Mediapart - « Ça devient Chicago »

|  Par Mathieu Magnaudeix
À Lavelanet, petite ville ariégeoise en crise depuis des décennies, paupérisation, disparition des services publics et hausse de la délinquance alimentent un sentiment d'abandon et de colère. Une rumeur assure (faussement) que le maire fait venir des étrangers pour repeupler la ville. Dans cette ville déclassée, certains habitants ont peur de tout.


Marylène Galy est du genre énergique. Six jours et demi de travail par semaine : faut avoir le moral. Mais en ce début du mois de décembre, elle a un coup de mou. Le 29 novembre, en plein après-midi, son bureau de tabac, juste à côté de l'église, a été braqué. Deux personnes cagoulées sont entrées dans la boutique, munies d'un fusil de chasse. Pas de drame, maigre butin pour les cambrioleurs : une centaine d'euros, trois paquets de cigarettes. Marylène n'en est pas à son premier vol. N'empêche : le fusil de chasse, elle a du mal à l'oublier. Elle dit : « J'ai perdu mon employée. Elle est traumatisée, elle ne veut plus travailler ici. Moi, j'ai perdu la motivation. Et j'ai peur qu'ils reviennent. » Certains de ses clients lui ont suggéré de s'armer. « Y a des clients qui me disent : vos voleurs, faut les attraper, faut les tuer », lance Philippe, son mari.

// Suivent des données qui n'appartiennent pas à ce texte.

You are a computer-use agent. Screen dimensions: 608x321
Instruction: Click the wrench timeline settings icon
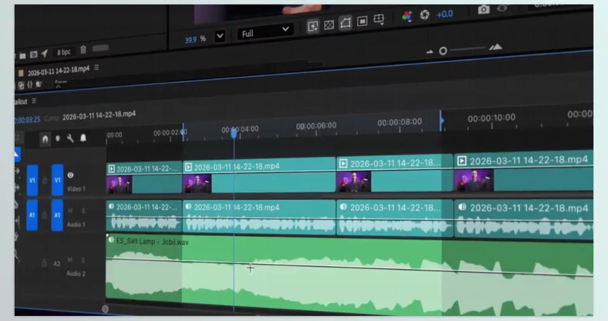pyautogui.click(x=70, y=138)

Dans cette petite ville d'Ariège, la nouvelle du « braquage » s'est répandue bien vite. Comme d'autres histoires, les semaines passées. Début octobre, chez Barthez (le commerce de la sœur de Fabien Barthez, l'ancien gardien de l'équipe de France de football, né à Lavelanet), une équipe, des pros cette fois, a embarqué tout le stock de tabac, des DVD, le gros coffre-fort. Au nez et à la barbe des gendarmes, installés juste à côté.